## TASK DETAILS
Set down the records exactly as they stand, except for any pictures, which you should omit.
↓↓↓
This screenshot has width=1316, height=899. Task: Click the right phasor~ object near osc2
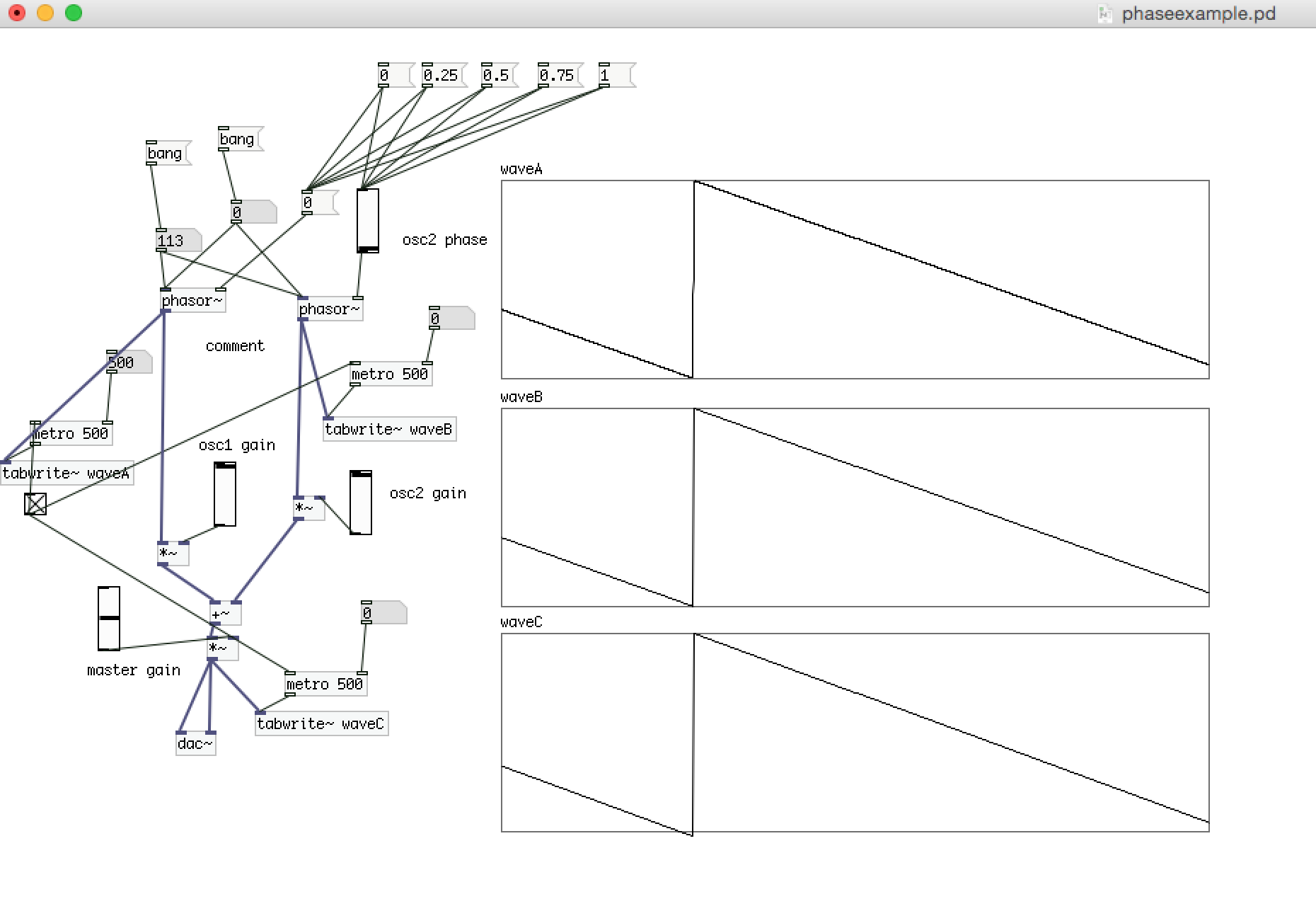[329, 308]
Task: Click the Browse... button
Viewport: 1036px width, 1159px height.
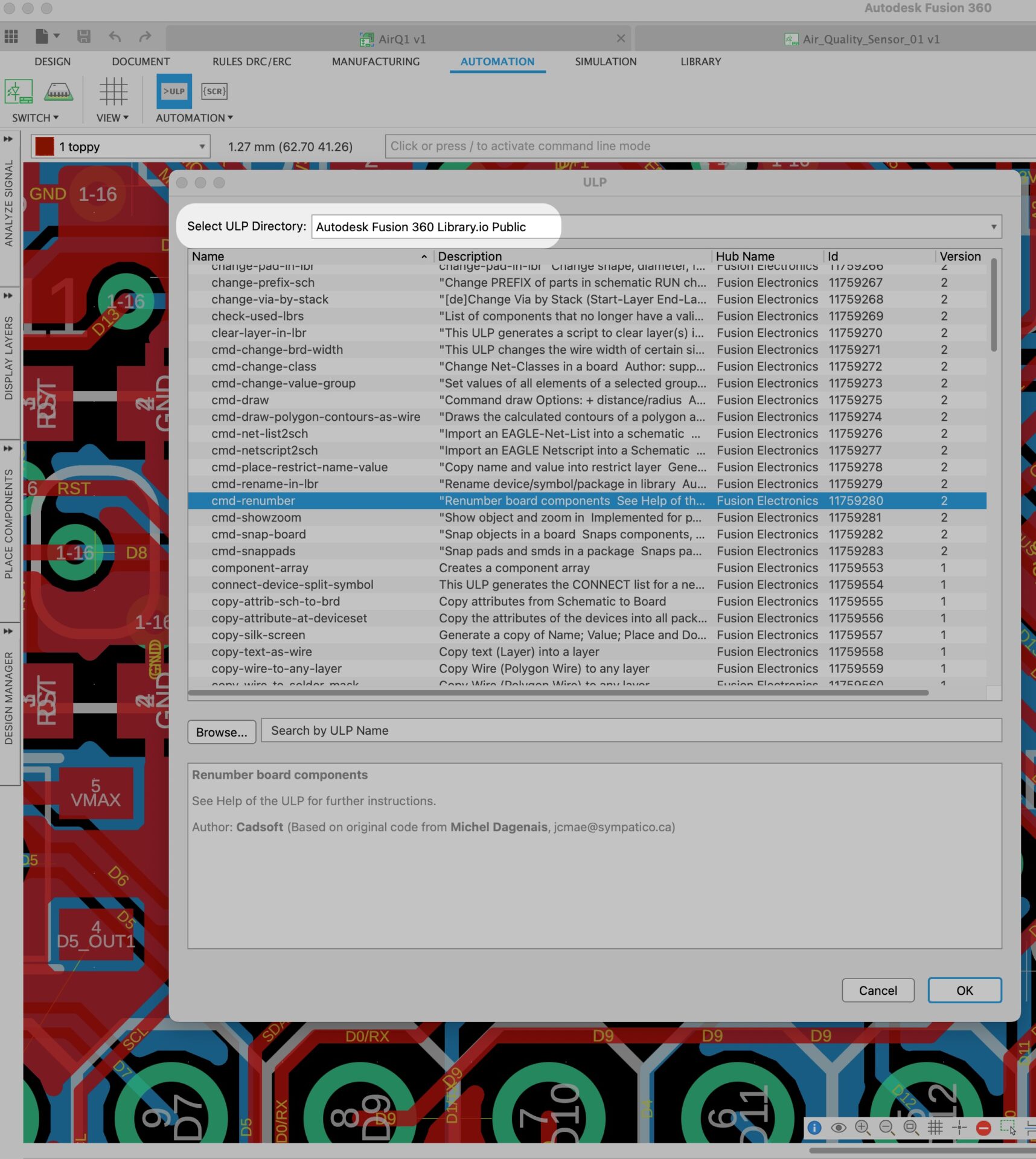Action: tap(222, 732)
↑↑↑
## SOLUTION
This screenshot has width=1316, height=899. Task: Click the right phasor~ object near osc2
[329, 308]
Task: Click the Browse... button
Viewport: 1036px width, 1159px height.
Action: tap(222, 732)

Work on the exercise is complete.